TCDD induced a 10.7- and 12.0-fold increase in CYP1B1 mRNA expression in MDA-MB-468 and BT474 cells, respectively (Fig. 3). In the former cell line, nimodipine, omeprazole, and sulindac induced CYP1B1 mRNA levels higher than that observed for TCDD (Fig. 3, C and D), and these compounds also induced CYP1B1 protein (Supplemental Fig. 4). Flutamide, leflunomide, nimodipine, sulindac, and omeprazole (Fig. 3) induced CYP1B1 mRNA levels in both cell lines, whereas only leflunomide and nimodipine induced CYP1B1 protein in both cell lines (Supplemental Fig. 4).
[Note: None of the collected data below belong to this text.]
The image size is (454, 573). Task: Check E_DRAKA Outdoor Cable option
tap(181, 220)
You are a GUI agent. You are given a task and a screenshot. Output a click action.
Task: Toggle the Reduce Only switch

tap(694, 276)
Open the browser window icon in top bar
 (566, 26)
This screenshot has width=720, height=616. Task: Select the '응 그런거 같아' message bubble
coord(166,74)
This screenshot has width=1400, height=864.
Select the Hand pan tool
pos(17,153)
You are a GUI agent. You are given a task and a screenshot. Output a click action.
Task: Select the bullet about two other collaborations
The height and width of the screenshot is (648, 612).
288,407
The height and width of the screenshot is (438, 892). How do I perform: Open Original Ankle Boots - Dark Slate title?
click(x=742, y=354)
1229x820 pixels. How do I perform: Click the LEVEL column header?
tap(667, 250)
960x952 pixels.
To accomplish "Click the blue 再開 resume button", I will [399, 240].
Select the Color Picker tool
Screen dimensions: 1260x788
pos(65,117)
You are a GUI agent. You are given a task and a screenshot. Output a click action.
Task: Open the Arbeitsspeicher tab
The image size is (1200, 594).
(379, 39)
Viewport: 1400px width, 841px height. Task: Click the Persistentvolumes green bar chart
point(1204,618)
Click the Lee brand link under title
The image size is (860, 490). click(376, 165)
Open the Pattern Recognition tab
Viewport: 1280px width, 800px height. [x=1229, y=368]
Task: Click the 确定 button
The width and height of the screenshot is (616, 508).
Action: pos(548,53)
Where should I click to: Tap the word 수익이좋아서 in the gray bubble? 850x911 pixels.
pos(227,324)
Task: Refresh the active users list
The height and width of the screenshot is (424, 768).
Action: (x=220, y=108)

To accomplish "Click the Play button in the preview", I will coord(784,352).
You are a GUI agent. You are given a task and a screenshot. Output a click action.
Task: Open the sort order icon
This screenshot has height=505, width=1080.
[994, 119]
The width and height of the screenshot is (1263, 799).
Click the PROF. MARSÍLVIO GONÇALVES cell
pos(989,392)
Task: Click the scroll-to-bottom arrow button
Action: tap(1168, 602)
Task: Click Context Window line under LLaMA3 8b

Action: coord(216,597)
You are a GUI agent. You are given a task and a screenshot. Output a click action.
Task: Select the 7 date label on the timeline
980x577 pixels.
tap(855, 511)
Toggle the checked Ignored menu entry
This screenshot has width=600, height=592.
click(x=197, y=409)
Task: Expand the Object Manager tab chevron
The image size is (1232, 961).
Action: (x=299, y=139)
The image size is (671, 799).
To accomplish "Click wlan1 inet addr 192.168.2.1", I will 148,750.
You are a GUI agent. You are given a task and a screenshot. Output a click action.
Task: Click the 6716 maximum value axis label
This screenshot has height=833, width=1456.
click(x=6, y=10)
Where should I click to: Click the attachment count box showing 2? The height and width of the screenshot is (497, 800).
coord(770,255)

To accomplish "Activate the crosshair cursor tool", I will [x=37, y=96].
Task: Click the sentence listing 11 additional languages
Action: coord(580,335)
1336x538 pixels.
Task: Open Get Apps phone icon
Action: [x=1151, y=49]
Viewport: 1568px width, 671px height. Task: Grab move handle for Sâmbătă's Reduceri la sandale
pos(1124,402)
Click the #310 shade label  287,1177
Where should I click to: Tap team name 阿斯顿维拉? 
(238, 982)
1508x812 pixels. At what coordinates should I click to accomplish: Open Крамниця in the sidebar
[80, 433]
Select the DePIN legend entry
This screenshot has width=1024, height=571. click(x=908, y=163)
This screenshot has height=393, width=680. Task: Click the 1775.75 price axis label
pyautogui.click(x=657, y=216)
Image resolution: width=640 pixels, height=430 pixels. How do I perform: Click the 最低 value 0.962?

Minimal induction of CYP1B1 mRNA was observed for 4-hydroxytamoxifen, mexiletine, and tranilast in these cells (Fig. 3, A, B, and D), whereas tranilast and mexiletine induced CYP1B1 protein in MDA-MB-468 but not BT474 cells (Supplemental Fig. 4).
4-Hydroxytamoxifen, mexiletine, and tranilast exhibited minimal to nondetectable AHR agonist activity for the induction of CYP1A1 mRNA in MDA-MB-468 cells (Fig. 2), and their potential AHR antagonist activity was determined by cotreatment with 10 μM TCDD for 2 or 24 h (Fig. 4). 4-Hydroxytamoxifen did not significantly inhibit the induction of CYP1A1 mRNA by TCDD after treatment for 2 or 24 h; however, there was some inhibition of TCDD-induced CYP1A1 protein at the highest concentration (8 μM) of 4-hydroxytamoxifen. Tranilast inhibited TCDD-induced CYP1A1 mRNA only at the highest concentration (1000 μM) after 24 h, whereas there was a concentration-dependent inhibition of CYP1A1 protein (24 h). Mexiletine inhibited TCDD-induced CYP1A1 mRNA (2 and 24 h) and protein (24 h) expression. Among the three pharmaceuticals, mexiletine was the most effective AHR antagonist.
A ChIP assay was used to compare TCDD-induced recruitment of the AHR to the proximal CYP1A1-DRE promoter (Zhang et al., 2012) with that observed for 4-hydroxytamoxifen (Fig. 5A), mexiletine (Fig. 5B), tranilast (Fig. 5C), and omeprazole (Fig. 5D). TCDD and the AHR-active pharmaceuticals enhanced AHR recruitment, and omeprazole and TCDD were the most effective of these compounds. The effects of the AHR-active pharmaceuticals in combination with TCDD on formation of the AHR complex were also investigated, and only mexiletine significantly decreased TCDD-induced AHR binding to the CYP1A1-DRE in the ChIP assay (Fig. 5B). These results are consistent with the AHR agonist and antagonist activities of omeprazole and mexiletine, respectively, in MDA-MB-468 cells.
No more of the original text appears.